Regulation of macrophage anti-pathogen defenses by L-arginine

Similar to how we need certain nutrients to maintain a healthy diet and lifestyle, cells of our immune system require nutrients for important cellular and molecular functions. Our lab has studied how the nutrient L-arginine (an amino acid) contributes to macrophage-mediated host defense. L-arginine, like many other amino acids, can combine to form proteins in our cells and tissues. In macrophages, however, L-arginine has an additional role in serving as a precursor for microbicidal agents. We are actively studying the consequences of L-arginine availability and synthesis on the antimicrobial activity of macrophages. Macrophage antimicrobial function that relies on L-arginine is partially dependent on the production of nitric oxide (NO), a toxic free radical that is damaging to microbial pathogens (and host tissue, in high concentrations). Still, we have recently found that only ~50% of the antimicrobial macrophage activity against Mycobacterium tuberculosis that is dependent on L-arginine requires NO. Our lab is actively uncovering the NO-dependent mechanism(s) for L-arginine-mediated antimicrobial function in mouse and human macrophages.

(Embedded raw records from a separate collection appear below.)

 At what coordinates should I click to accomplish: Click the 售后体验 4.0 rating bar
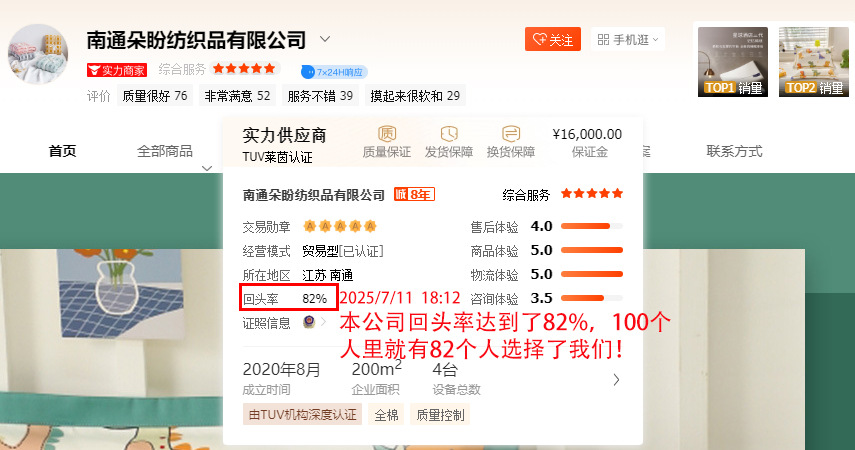592,226
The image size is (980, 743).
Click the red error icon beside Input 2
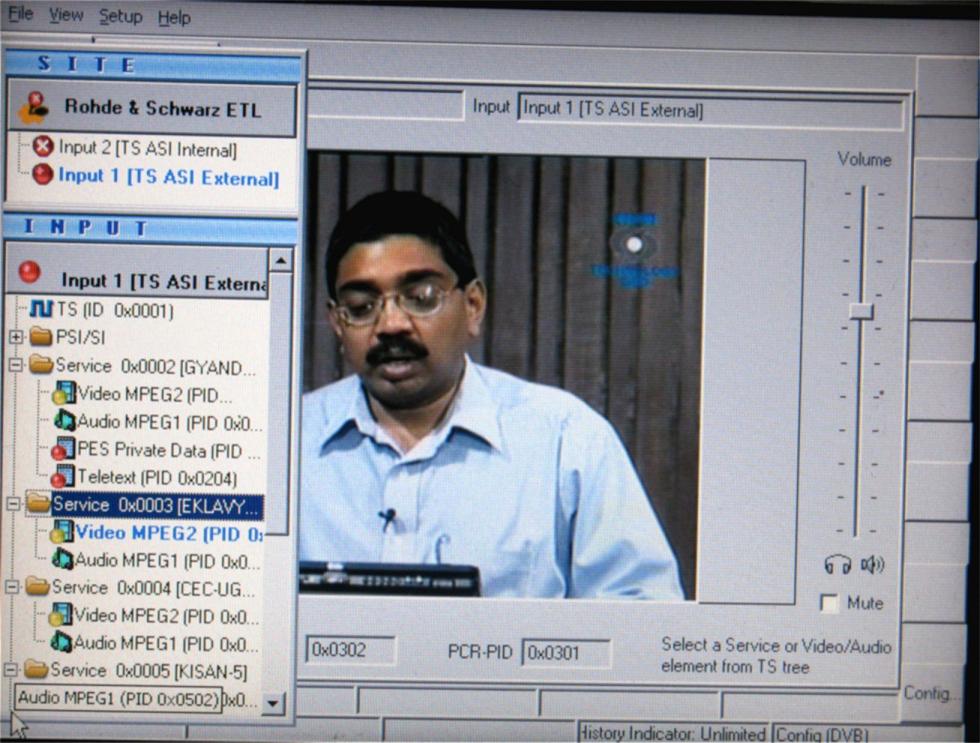tap(43, 149)
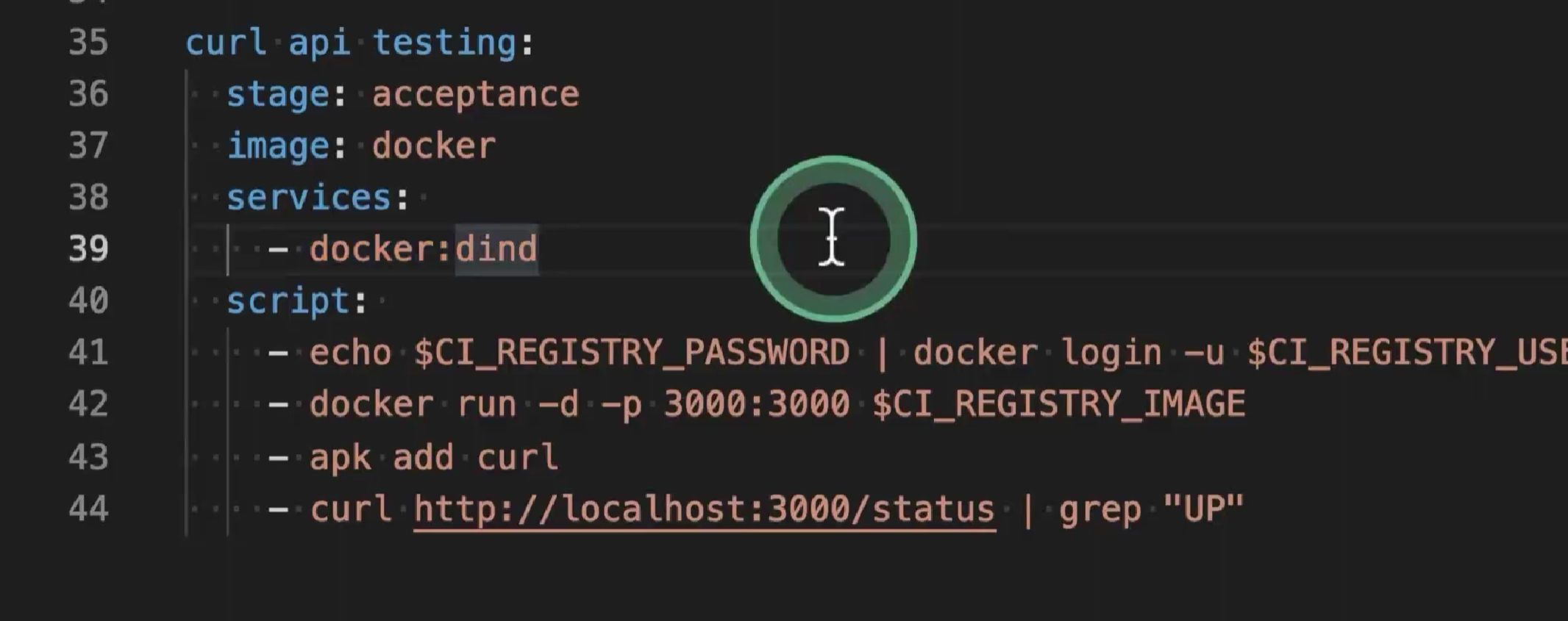Click the highlighted "dind" word
This screenshot has width=1568, height=621.
(x=496, y=249)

Exploring L-citrulline metabolism in macrophages and anti-tuberculosis host defense

Cells can acquire L-arginine in one of two ways: importing from the extracellular milieu, or synthesizing from a related amino acid, L-citrulline. Our lab focuses on the latter, and have engineered genetic-based approaches for addressing the necessity of L-arginine synthesis in cell culture and mouse models. With these models, we have found that mice lacking either argininosuccinate synthase (Ass1) or argininosuccinate lyase (Asl) in their myeloid cells (including macrophages) are more susceptible to virulent Mycobacterium tuberculosis. From this, we have been actively addressing 1) how L-arginine, L-citrulline, and related amino acids fluctuate during mycobacterial infection, 2) how the enzymes that synthesize and utilize L-citrulline are regulated in macrophages following infection, and 3) if L-citrulline metabolism can be therapeutically targeted to assist in host defense against M. tuberculosis infection.

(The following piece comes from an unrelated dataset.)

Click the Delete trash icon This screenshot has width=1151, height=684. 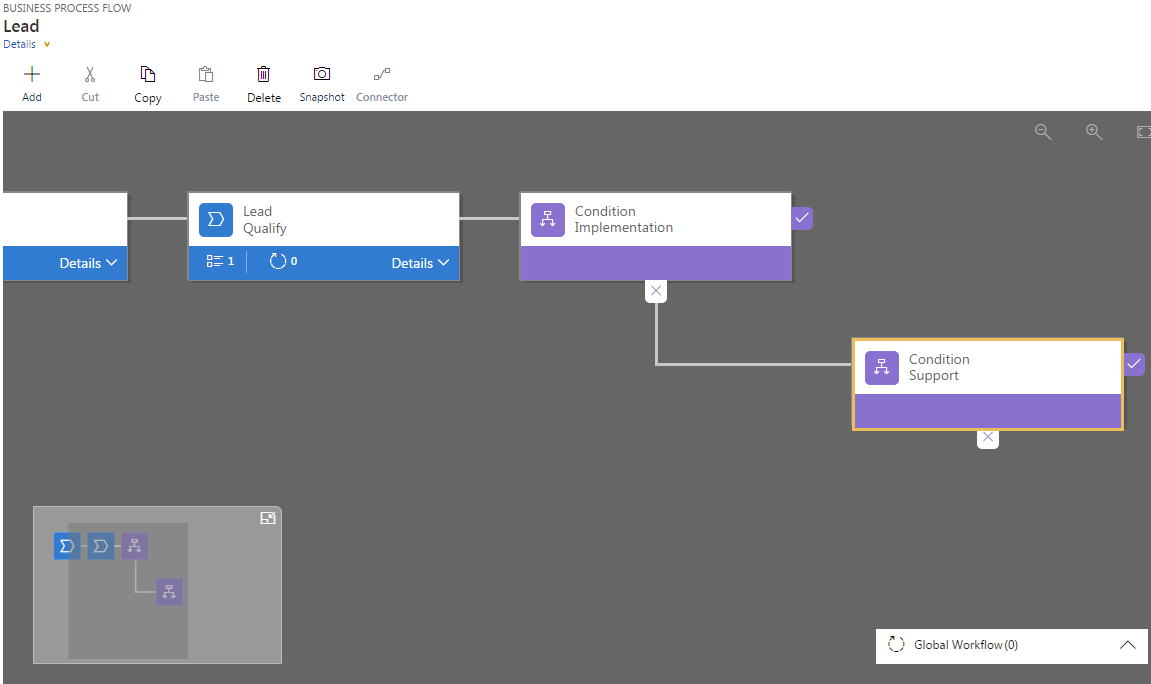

L-arginine synthesis from L-citrulline and the anti-mycobacterial T cell response

Similar to macrophages, L-arginine is necessary for certain T cell functions. These include, but are not limited to, cell division and cytokine production. L-citrulline rescues T cell function in L-arginine deplete microenvironments – a phenomenon dependent on L-arginine biosynthesis from L-citrulline. In this project, we have observed T cells deficient in this process have a defect in tissue accumulation following live mycobacterial BCG vaccine administration. We propose L-citrulline metabolism is essential for – and might be targeted to enhance – vaccine-mediated host defenses against tuberculosis. We are poised to 1) demonstrate how L-arginine synthesis provides a competitive advantage in establishing anti-mycobacterial T cell responses, 2) examine “peripheral” cell L-citrulline metabolism, and how this impacts T cell-mediated immunity to mycobacteria, and 3) determine the necessity of L-arginine synthesis, and its therapeutic potential, to enhance protection during tuberculosis challenge following BCG vaccination strategies.